Through all of her years in Washington, Clinton has been an active participant in conservative Bible study and prayer circles that are part of a secretive Capitol Hill group known as the Fellowship. Her collaborations with right-wingers such as Senator Sam Brownback (R-Kan.) and former Senator Rick Santorum (R-Pa.) grow in part from that connection. "A lot of evangelicals would see that as just cynical exploitation," says the Reverend Rob Schenck, a former leader of the militant anti-abortion group Operation Rescue who now ministers to decision makers in Washington. "I don't....there is a real good that is infected in people when they are around Jesus talk, and open Bibles, and prayer."
<snip>
When Clinton first came to Washington in 1993, one of her first steps was to join a Bible study group. For the next eight years, she regularly met with a Christian "cell" whose members included Susan Baker, wife of Bush consigliere James Baker; Joanne Kemp, wife of conservative icon Jack Kemp; Eileen Bakke, wife of Dennis Bakke, a leader in the anti-union Christian management movement; and Grace Nelson, the wife of Senator Bill Nelson, a conservative Florida Democrat.
Clinton's prayer group was part of the Fellowship (or "the Family"), a network of sex-segregated cells of political, business, and military leaders dedicated to "spiritual war" on behalf of Christ, many of them recruited at the Fellowship's only public event, the annual National Prayer Breakfast. (Aside from the breakfast, the group has "made a fetish of being invisible," former Republican Senator William Armstrong has said.) The Fellowship believes that the elite win power by the will of God, who uses them for his purposes.

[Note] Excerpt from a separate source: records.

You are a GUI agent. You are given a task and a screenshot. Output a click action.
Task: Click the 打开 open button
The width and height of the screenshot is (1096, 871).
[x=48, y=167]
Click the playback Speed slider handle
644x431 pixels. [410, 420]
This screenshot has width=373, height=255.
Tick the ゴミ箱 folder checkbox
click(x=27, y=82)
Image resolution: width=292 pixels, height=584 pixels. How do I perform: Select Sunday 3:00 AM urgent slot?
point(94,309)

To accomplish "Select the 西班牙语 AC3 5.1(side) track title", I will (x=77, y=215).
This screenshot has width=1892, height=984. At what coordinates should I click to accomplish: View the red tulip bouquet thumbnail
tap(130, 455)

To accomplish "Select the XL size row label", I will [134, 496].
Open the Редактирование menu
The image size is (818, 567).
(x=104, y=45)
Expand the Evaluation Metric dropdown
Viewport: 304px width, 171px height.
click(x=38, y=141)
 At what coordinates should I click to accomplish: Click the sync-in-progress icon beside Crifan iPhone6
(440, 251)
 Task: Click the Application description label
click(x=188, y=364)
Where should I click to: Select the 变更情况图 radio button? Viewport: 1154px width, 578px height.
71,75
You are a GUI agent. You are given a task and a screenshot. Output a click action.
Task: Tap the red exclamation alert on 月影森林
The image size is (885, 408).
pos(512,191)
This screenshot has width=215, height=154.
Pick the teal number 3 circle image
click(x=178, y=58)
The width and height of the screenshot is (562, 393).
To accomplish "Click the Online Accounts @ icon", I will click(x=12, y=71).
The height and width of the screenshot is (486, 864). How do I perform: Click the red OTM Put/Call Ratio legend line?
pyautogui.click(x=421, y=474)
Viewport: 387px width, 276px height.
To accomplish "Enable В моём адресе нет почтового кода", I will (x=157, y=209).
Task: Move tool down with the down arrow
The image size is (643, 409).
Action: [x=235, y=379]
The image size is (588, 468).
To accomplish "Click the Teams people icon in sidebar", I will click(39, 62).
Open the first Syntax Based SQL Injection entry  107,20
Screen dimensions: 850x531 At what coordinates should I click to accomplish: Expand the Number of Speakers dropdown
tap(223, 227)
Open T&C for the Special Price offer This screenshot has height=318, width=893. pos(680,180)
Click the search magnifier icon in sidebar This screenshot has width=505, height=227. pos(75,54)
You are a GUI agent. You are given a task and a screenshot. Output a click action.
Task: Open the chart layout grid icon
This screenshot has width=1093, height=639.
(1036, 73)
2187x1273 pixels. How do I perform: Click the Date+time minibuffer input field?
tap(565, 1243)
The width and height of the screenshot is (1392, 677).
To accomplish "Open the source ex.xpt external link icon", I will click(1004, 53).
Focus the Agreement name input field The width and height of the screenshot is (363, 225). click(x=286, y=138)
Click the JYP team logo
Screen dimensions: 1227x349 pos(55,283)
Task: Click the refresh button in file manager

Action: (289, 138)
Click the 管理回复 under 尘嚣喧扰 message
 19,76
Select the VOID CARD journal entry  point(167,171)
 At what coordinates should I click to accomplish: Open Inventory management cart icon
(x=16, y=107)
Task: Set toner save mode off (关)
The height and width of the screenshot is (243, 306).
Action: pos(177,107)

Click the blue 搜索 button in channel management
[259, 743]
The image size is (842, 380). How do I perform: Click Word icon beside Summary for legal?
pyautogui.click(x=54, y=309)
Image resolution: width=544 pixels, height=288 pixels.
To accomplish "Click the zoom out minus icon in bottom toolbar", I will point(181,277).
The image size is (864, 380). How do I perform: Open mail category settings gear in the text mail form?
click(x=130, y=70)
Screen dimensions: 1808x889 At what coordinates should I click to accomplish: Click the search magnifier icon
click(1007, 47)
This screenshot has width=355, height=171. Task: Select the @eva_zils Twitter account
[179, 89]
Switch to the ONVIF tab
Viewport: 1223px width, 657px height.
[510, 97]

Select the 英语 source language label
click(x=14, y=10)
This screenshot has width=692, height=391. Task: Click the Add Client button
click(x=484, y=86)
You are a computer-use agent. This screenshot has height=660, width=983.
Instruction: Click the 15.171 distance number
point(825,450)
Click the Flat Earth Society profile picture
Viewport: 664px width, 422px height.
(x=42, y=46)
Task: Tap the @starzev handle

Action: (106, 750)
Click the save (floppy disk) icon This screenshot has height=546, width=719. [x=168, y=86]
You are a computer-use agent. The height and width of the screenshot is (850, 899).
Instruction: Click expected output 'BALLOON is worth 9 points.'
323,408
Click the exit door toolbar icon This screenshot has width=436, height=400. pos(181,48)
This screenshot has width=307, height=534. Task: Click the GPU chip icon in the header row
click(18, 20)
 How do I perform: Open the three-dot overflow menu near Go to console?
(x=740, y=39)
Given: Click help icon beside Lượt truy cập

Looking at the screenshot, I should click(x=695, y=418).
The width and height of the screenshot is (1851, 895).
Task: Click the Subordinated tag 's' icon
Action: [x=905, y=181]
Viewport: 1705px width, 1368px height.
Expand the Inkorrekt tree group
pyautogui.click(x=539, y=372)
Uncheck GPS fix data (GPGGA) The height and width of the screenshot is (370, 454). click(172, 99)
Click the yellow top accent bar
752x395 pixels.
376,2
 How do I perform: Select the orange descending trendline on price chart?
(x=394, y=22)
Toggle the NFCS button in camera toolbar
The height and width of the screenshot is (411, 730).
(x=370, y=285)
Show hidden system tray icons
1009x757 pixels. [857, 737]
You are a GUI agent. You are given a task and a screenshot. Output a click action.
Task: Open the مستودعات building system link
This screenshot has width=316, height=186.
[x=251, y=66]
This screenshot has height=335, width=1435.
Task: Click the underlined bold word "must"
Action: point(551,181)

Its mission is to help the powerful understand their role in God's plan.
<snip>
The Fellowship's long-term goal is "a leadership led by God—leaders of all levels of society who direct projects as they are led by the spirit." According to the Fellowship's archives, the spirit has in the past led its members in Congress to increase U.S. support for the Duvalier regime in Haiti and the Park dictatorship in South Korea. The Fellowship's God-led men have also included General Suharto of Indonesia; Honduran general and death squad organizer Gustavo Alvarez Martinez; a Deutsche Bank official disgraced by financial ties to Hitler; and dictator Siad Barre of Somalia, plus a list of other generals and dictators. Clinton, says Schenck, has become a regular visitor to Coe's Arlington, Virginia, headquarters, a former convent where Coe provides members of Congress with sex-segregated housing and spiritual guidance.
<snip>
Clinton has championed federal funding of faith-based social services, which she embraced years before George W. Bush did; Marci Hamilton, author of God vs. the Gavel, says that the Clintons' approach to faith-based initiatives "set the stage for Bush." Clinton has also long supported the Defense of Marriage Act, a measure that has become a purity test for any candidate wishing to avoid war with the Christian right.